Dive Brief:
- Vivani Medical said Wednesday it plans to spin off its neurostimulation business to form an independent, publicly traded company.
- Formerly Second Sight Medical Products, the independent company will trade as Cortigent and advance brain implants to help people recover body functions such as vision and movement.
- Vivani, which is focused on GLP-1 implants, acquired the neurostimulation technology through a merger in 2022 and first filed paperwork to list Cortigent as an independent company in 2023.
Dive Insight:
Second Sight received a humanitarian device exemption for its Argus II vision implant in 2013 and went public the next year. Hundreds of patients received the implant, which sends the output of a camera to retinal cells, but sales fell short of expectations. Second Sight stopped production and marketing in 2019 because of “commercial considerations.”
The company laid off most of its employees in March and April 2020, citing COVID-19 and an inability to raise money, and made additional cuts in October 2023 to further reduce operating expenses, according to a December securities filing.
In February 2022, IEEE Spectrum reported how Second Sight’s layoffs and business struggles left patients with defective or obsolete implanted devices, or left patients who had working implants without support and future upgrades to the software.
Cortigent had seven employees as of the most recent update to its financial paperwork in December. The company has acknowledged that the initial layoffs made it harder to support existing users and implant centers.
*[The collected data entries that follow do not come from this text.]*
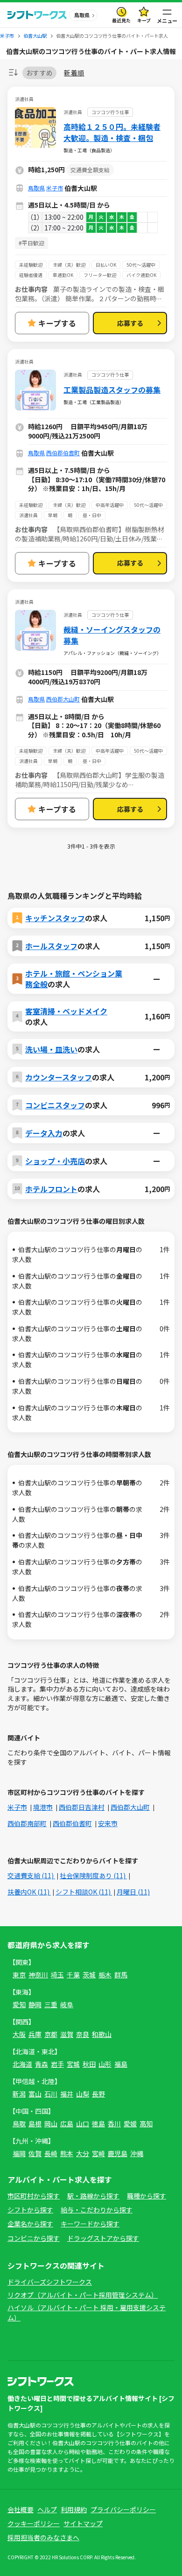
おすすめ (39, 72)
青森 (41, 2064)
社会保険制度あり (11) (93, 1875)
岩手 (57, 2064)
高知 (146, 2123)
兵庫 (35, 2034)
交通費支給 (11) (31, 1875)
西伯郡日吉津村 (82, 1807)
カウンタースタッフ (58, 1077)
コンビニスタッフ (55, 1105)
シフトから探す (30, 2209)
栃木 (105, 1974)
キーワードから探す (90, 2223)
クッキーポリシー (33, 2523)
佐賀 (35, 2153)
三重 (50, 2004)
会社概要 (20, 2509)
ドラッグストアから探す (103, 2238)
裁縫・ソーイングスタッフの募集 (112, 635)
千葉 (73, 1974)
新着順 (74, 72)
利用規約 (74, 2509)
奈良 (82, 2034)
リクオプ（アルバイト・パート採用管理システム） (82, 2295)
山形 (105, 2064)
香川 (114, 2123)
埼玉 (57, 1974)
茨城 (89, 1974)
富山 (35, 2093)
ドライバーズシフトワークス (49, 2281)
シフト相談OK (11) (84, 1891)
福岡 (19, 2153)
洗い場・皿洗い (51, 1049)
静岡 (35, 2004)
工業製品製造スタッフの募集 (112, 389)
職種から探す (146, 2195)
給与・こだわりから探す (97, 2209)
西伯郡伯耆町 (63, 453)
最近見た (121, 20)
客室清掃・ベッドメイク (66, 1011)
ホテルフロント (51, 1188)
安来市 (108, 1823)
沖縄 (136, 2153)
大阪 (19, 2034)
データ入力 (44, 1133)
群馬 (120, 1974)
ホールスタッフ (51, 945)
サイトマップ (83, 2523)
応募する (130, 323)
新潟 (19, 2093)
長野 (98, 2093)
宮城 (73, 2064)
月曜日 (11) (133, 1891)
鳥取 (19, 2123)
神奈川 (38, 1974)
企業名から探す (30, 2223)
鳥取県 (36, 188)
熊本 (66, 2153)
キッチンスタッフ (55, 918)
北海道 (22, 2064)
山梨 (82, 2093)
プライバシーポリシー (123, 2509)
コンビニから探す (33, 2238)
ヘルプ (47, 2509)
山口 (82, 2123)
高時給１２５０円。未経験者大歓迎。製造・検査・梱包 (112, 132)
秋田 (89, 2064)
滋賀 (66, 2034)
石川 (50, 2093)
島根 (35, 2123)
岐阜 (66, 2004)
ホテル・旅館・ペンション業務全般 (73, 978)
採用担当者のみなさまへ (43, 2537)
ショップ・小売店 (55, 1161)
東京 (19, 1974)
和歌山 (102, 2034)
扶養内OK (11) (29, 1891)
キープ (144, 20)
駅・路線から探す (93, 2195)
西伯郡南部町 (27, 1823)
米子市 (54, 188)
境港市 (43, 1807)
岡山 (50, 2123)
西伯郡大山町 (63, 699)
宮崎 (98, 2153)
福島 (120, 2064)
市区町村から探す (33, 2195)
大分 (82, 2153)
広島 (66, 2123)
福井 (66, 2093)
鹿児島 (117, 2153)
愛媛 (130, 2123)
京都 (50, 2034)
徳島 (98, 2123)
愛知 (19, 2004)
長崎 (50, 2153)
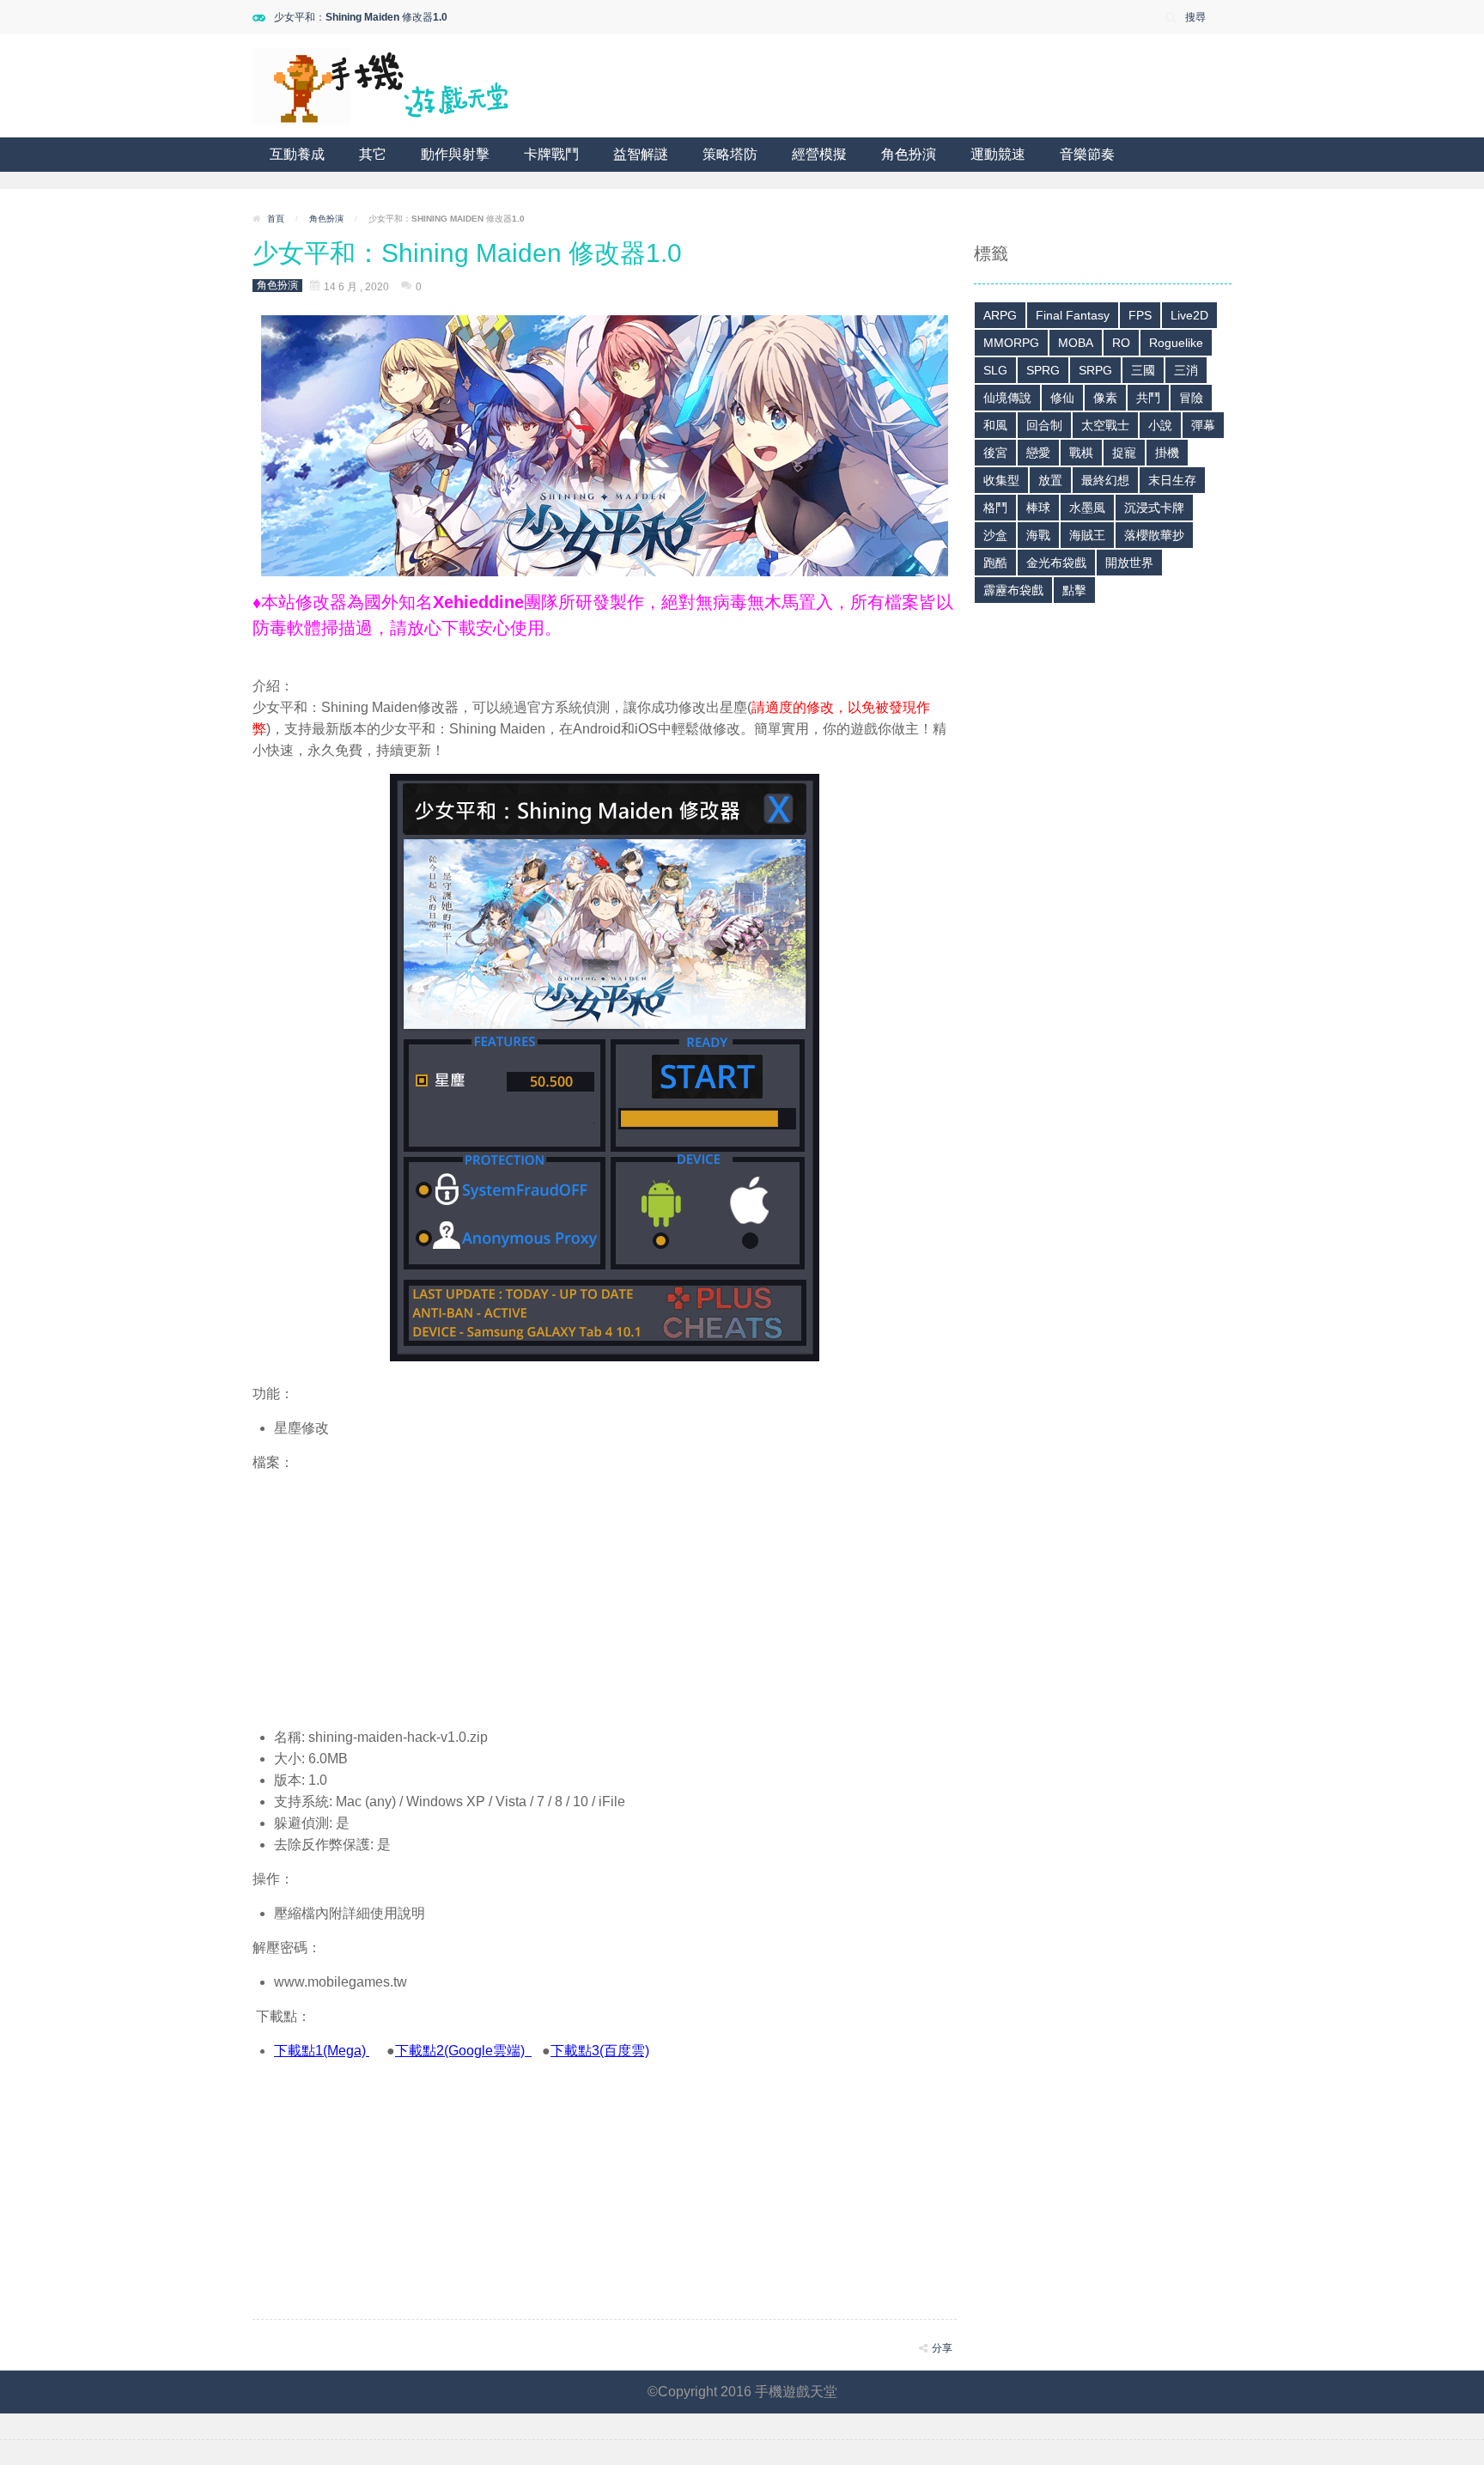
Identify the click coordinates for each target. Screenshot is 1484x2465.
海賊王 (1087, 535)
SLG (995, 370)
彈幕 (1203, 425)
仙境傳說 (1007, 398)
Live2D (1189, 315)
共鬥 (1148, 398)
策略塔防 (729, 154)
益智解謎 (640, 154)
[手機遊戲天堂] (381, 84)
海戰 (1038, 535)
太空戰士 (1105, 425)
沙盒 (995, 535)
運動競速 (997, 154)
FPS (1140, 315)
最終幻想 (1105, 480)
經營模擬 (819, 154)
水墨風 (1087, 507)
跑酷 (995, 562)
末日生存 (1172, 480)
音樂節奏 (1087, 154)
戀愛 (1038, 453)
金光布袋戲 (1056, 562)
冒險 (1191, 398)
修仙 (1062, 398)
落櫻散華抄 (1154, 535)
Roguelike (1176, 343)
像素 (1105, 398)
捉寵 (1124, 453)
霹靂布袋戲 (1013, 590)
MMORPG (1011, 343)
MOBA (1075, 343)
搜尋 (1195, 17)
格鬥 (995, 507)
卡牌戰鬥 (551, 154)
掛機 (1167, 453)
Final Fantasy (1073, 315)
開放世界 (1129, 562)
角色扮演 (908, 154)
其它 (372, 154)
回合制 (1044, 425)
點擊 (1074, 590)
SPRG (1043, 370)
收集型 (1001, 480)
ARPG (1000, 315)
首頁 (276, 218)
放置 (1050, 480)
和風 (995, 425)
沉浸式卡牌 (1154, 507)
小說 (1160, 425)
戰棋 (1081, 453)
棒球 (1038, 507)
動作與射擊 (455, 154)
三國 (1143, 370)
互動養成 (297, 154)
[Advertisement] (604, 1593)
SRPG (1095, 370)
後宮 (995, 453)
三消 (1186, 370)
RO (1121, 343)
Nano Precision Medical merged with Second Sight in 2022. The deal made NPM the dominant partner. NPM’s shareholders owned 77% of the combined company and its weight-loss implants became the focus of the business.
Vivani, the name taken by the combined company, filed to list Second Sight as an independent business in 2023. In a period when few medtech companies pulled off initial public offerings, the listing was never completed. Vivani said its revised strategy will allow its shareholders “to directly participate in Cortigent’s future.” The company expects to complete the spinoff in the third quarter of 2025.
Cortigent’s development pipeline will include the Orion Cortical Visual Prothesis System and technology for helping patients to recover arm and hand motion after stroke. Orion, a treatment for blindness caused by glaucoma and other conditions, completed a six-year feasibility study last year. Three of the six patients who received the implant asked to have the device removed, according to the 2023 securities filings, and one patient had a seizure.
The company began designing a stroke system in 2022 and studied a device in a cadaver the next year, Cortigent said in the December 2024 filing.
The National Institutes of Health rejected a request for grant funding for the stroke system in 2023. Cortigent was planning to reapply early this year, according to the filing. The company applied for breakthrough designation in 2023, but the Food and Drug Administration said it would need to see clinical data before making a determination.